§ **Work order**:
Write out, word for word and with no pictures, each line below from the one containing "Given: Click the Address line 1 field" through the one containing "Given: Click Baixar", both included, and no other line.

*** Given information Section Begins ***

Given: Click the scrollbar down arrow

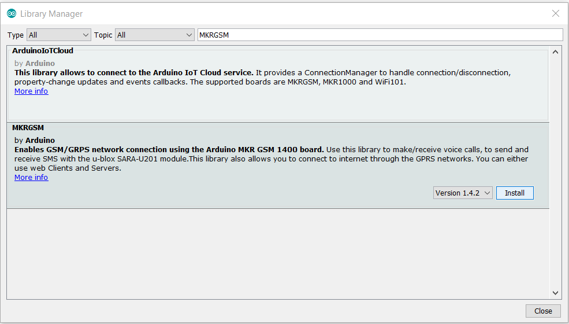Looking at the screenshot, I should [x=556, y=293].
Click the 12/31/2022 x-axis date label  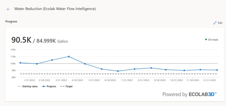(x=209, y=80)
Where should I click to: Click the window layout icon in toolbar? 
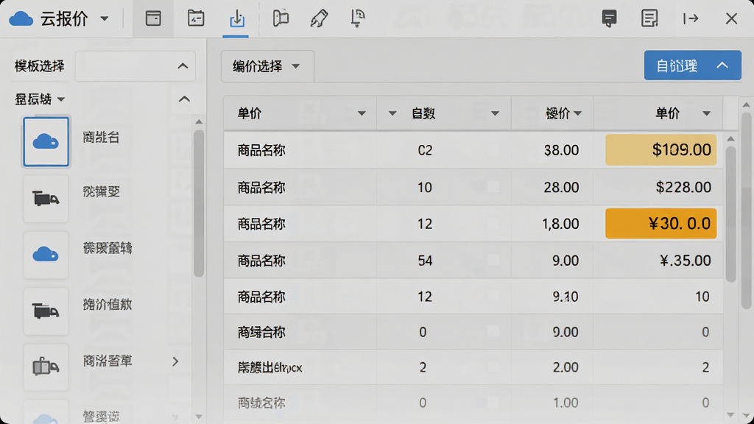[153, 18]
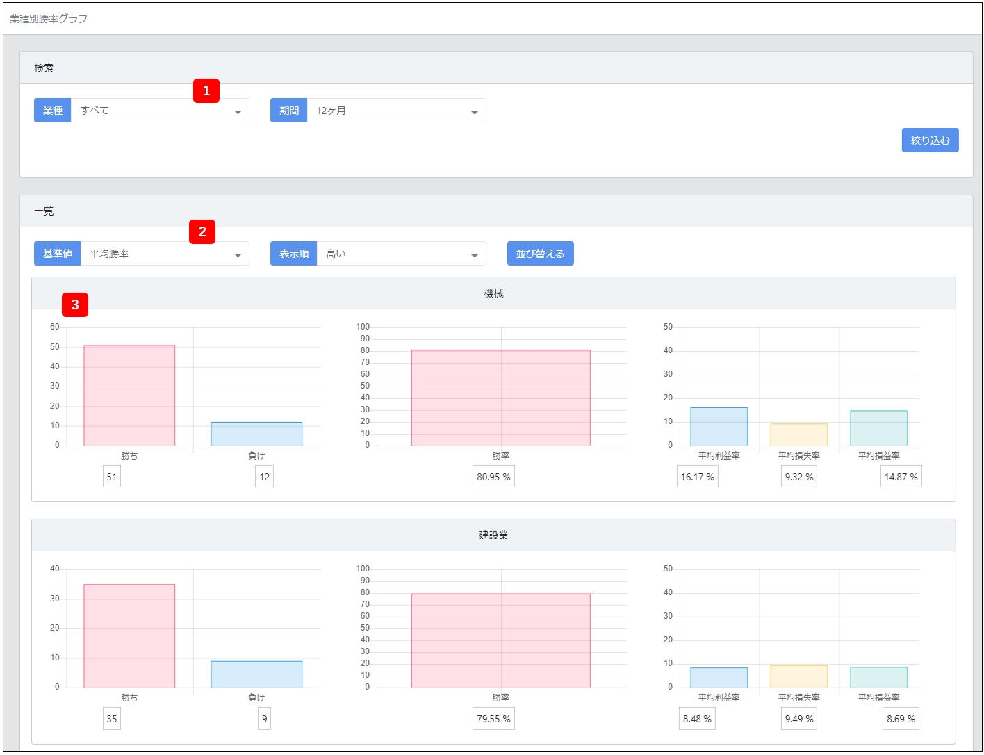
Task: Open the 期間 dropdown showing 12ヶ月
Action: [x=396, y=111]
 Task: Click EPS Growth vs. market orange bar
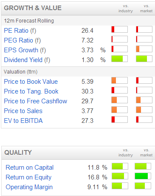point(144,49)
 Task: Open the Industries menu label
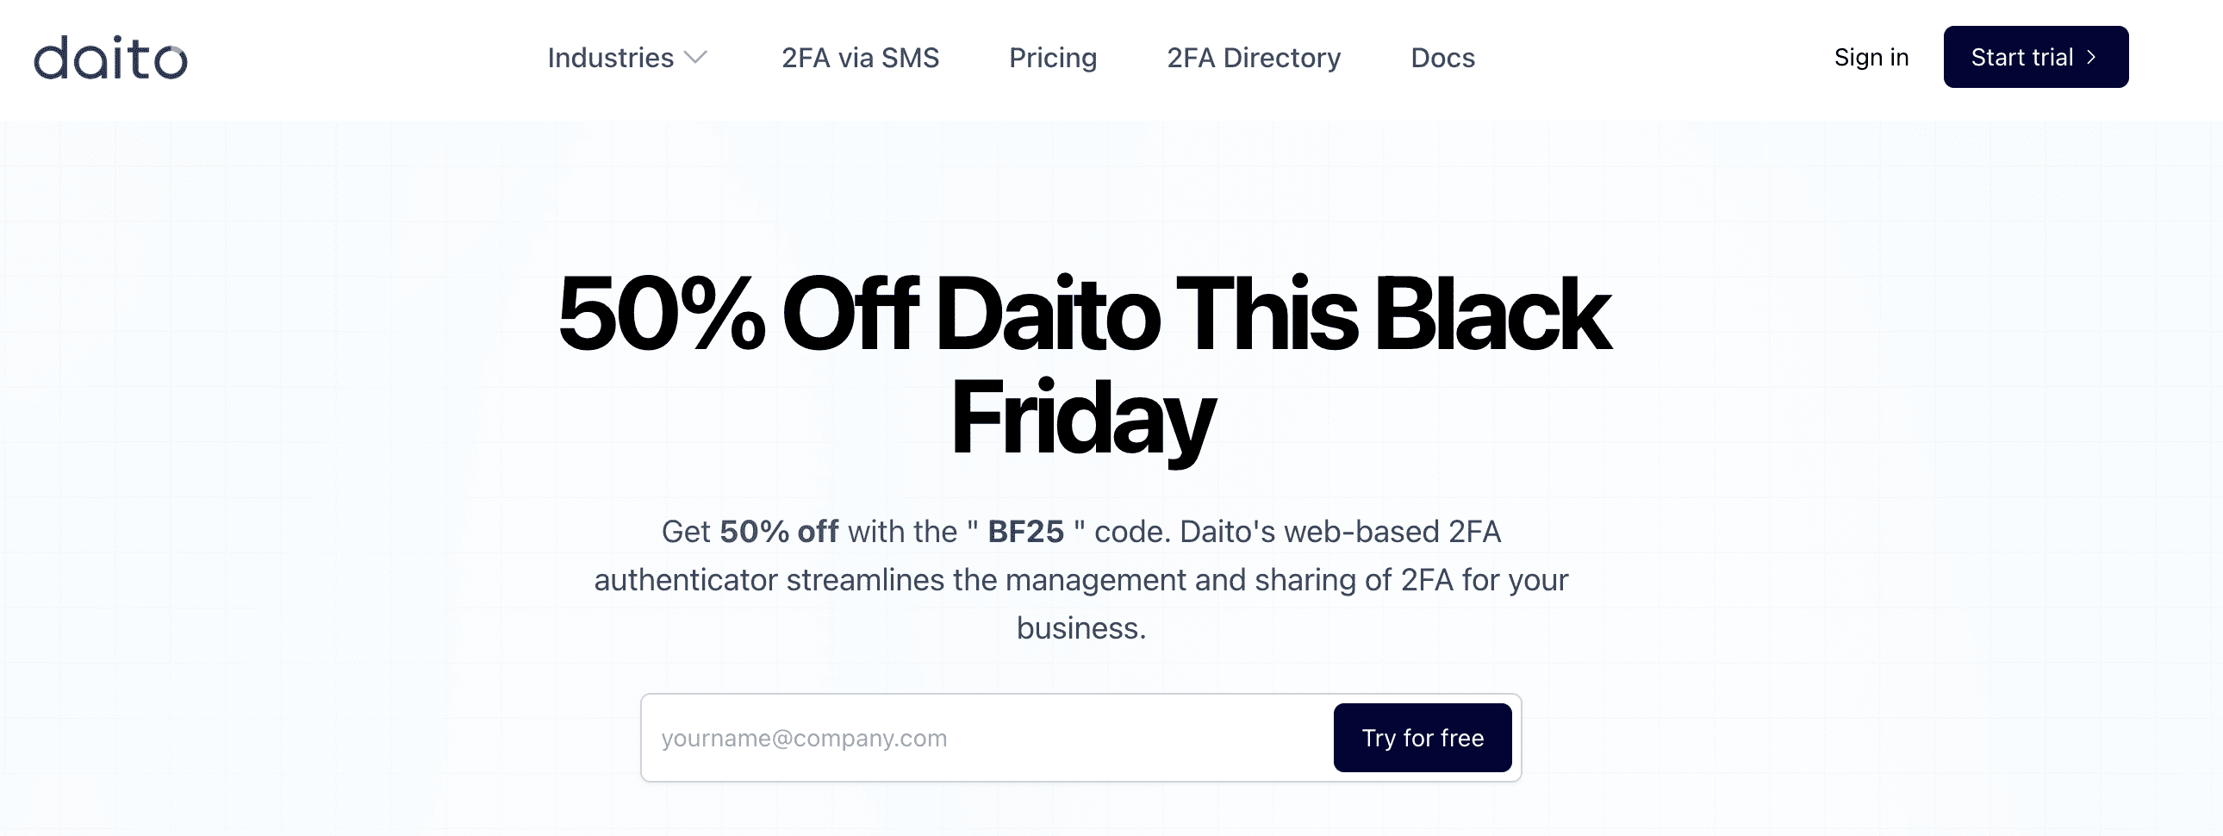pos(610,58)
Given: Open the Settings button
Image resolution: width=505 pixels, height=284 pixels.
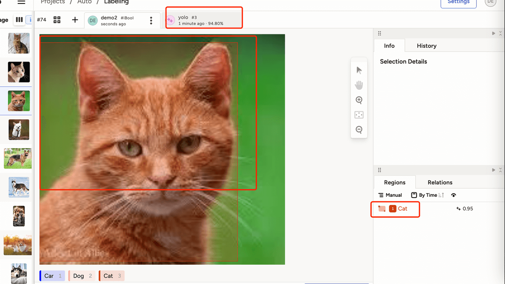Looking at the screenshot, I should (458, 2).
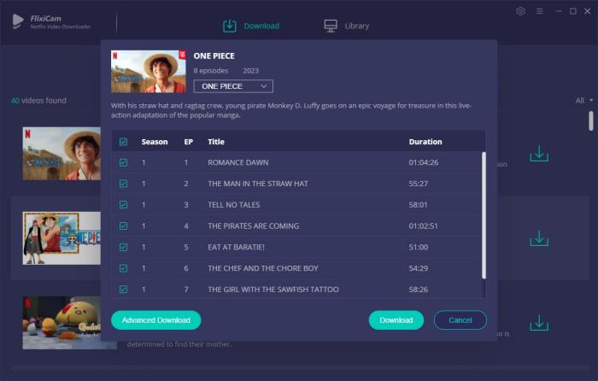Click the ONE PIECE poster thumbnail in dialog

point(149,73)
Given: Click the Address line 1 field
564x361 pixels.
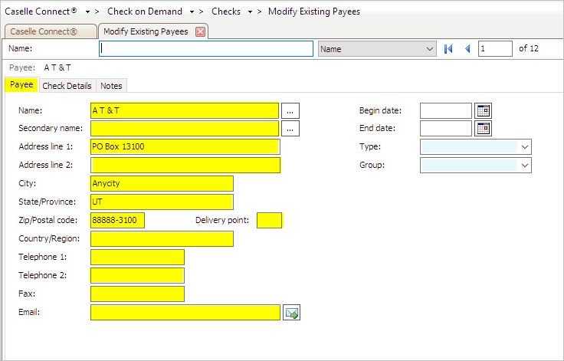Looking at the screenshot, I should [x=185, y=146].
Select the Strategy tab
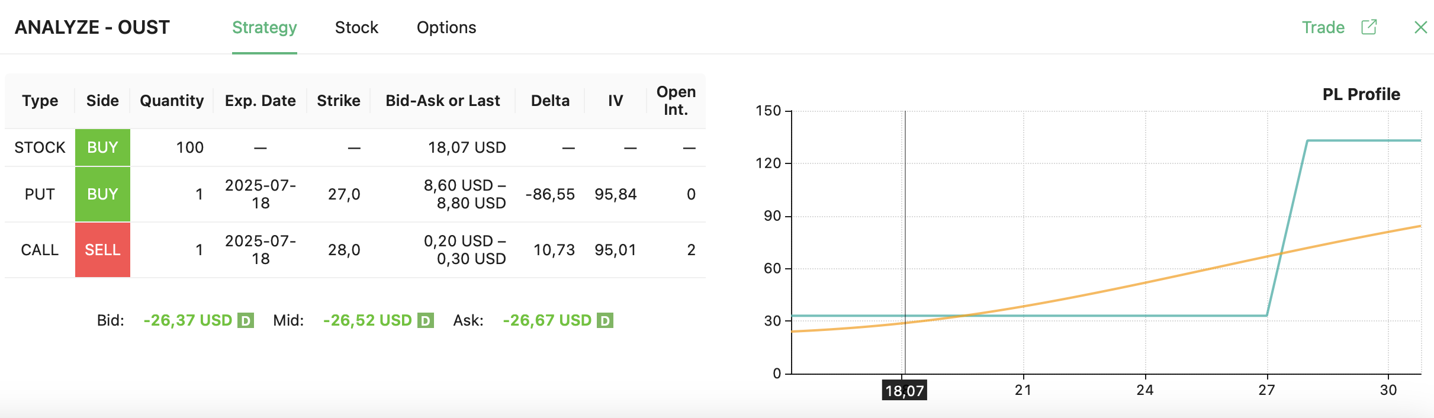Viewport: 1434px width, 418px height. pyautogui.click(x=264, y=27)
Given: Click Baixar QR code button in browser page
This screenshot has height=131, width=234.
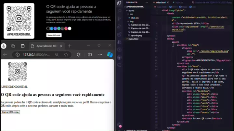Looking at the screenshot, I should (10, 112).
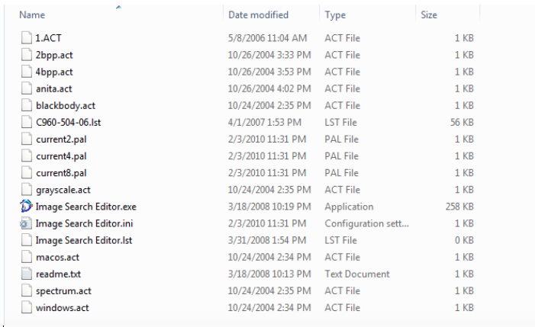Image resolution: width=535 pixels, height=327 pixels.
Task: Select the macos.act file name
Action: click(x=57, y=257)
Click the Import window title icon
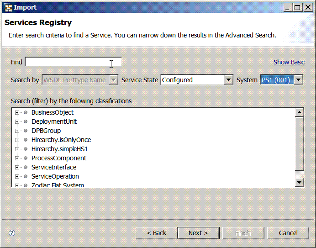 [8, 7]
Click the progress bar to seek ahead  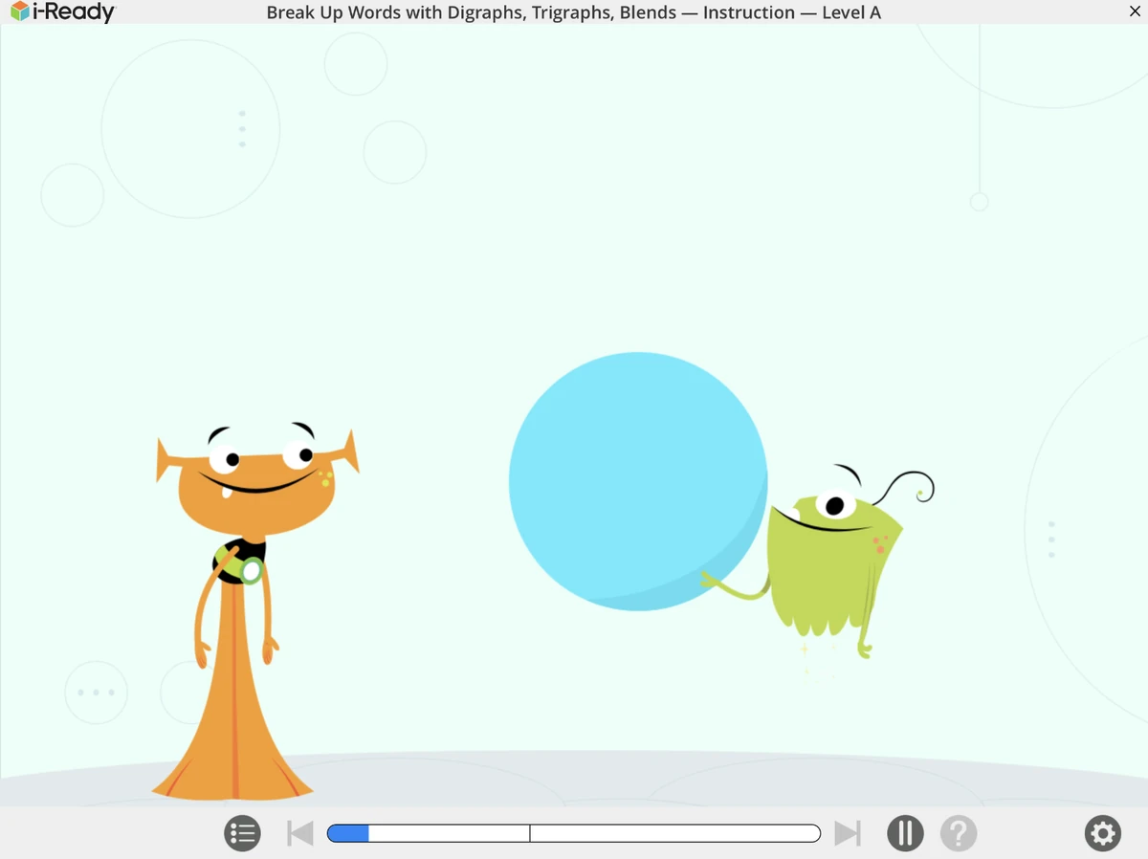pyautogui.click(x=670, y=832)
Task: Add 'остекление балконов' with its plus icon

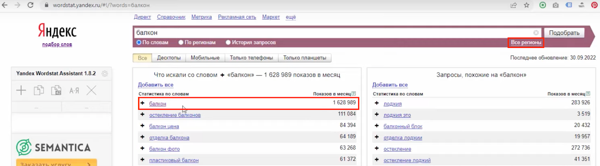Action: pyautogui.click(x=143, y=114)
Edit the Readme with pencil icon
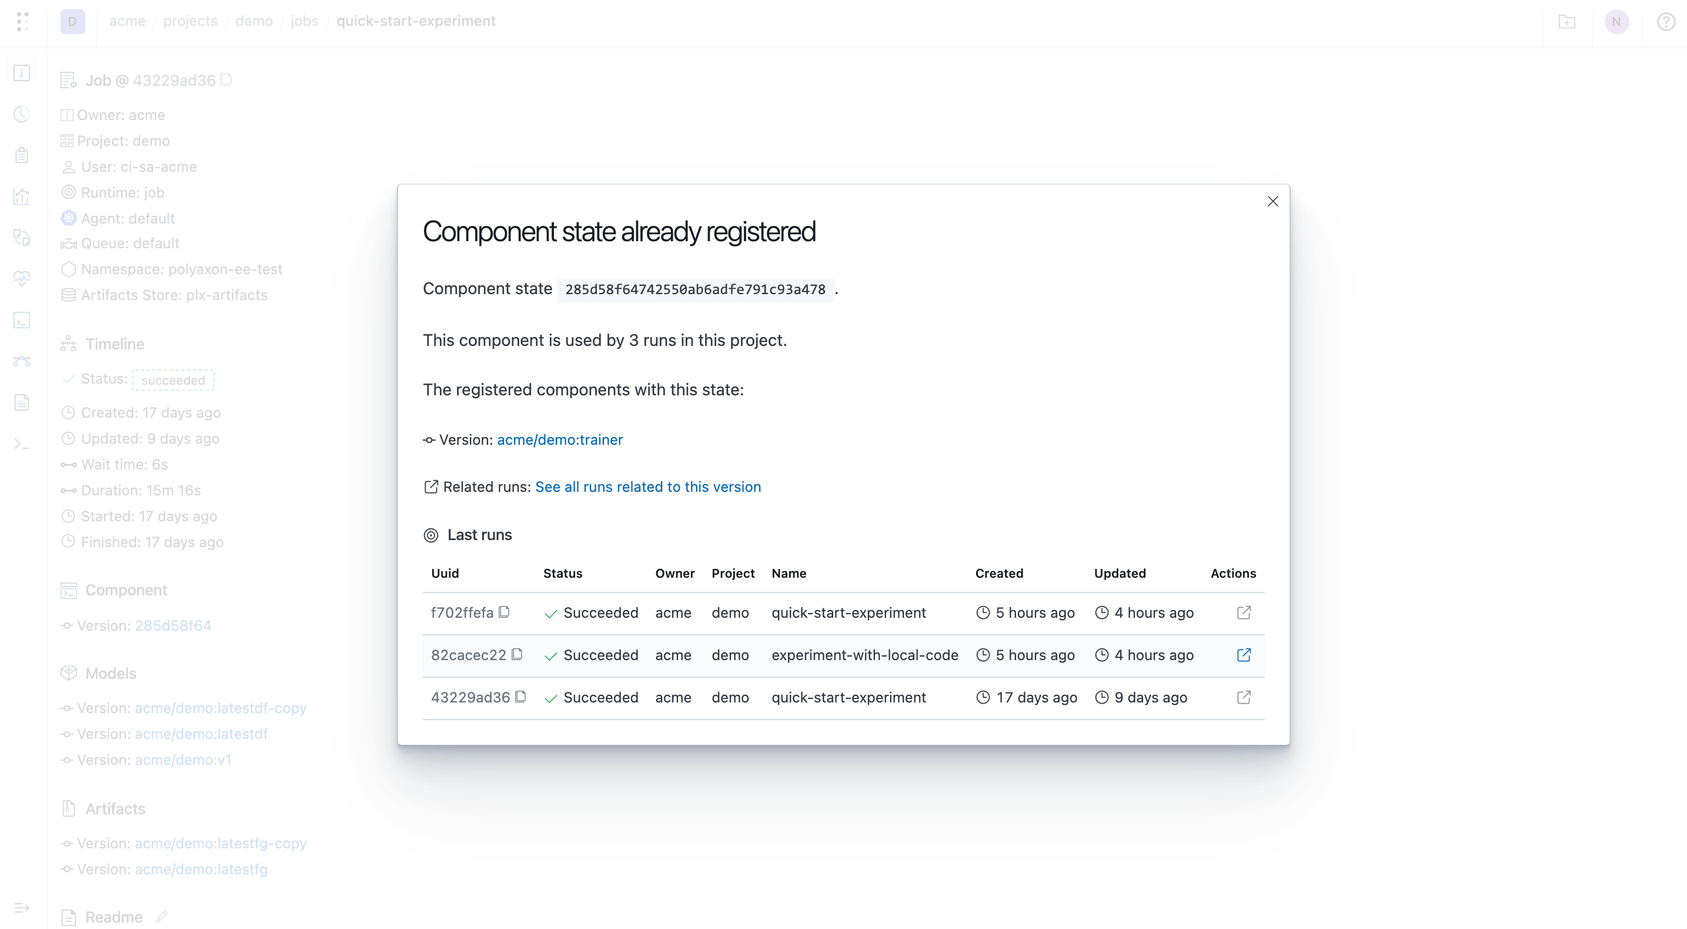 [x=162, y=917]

*** Given information Section Ends ***

§ **Task solution**:
Given: Click the Address line 1 field
564x361 pixels.
Looking at the screenshot, I should [x=185, y=146].
Select the Strategy tab
Viewport: 1434px width, 418px height. pyautogui.click(x=264, y=27)
Given: Click Baixar QR code button in browser page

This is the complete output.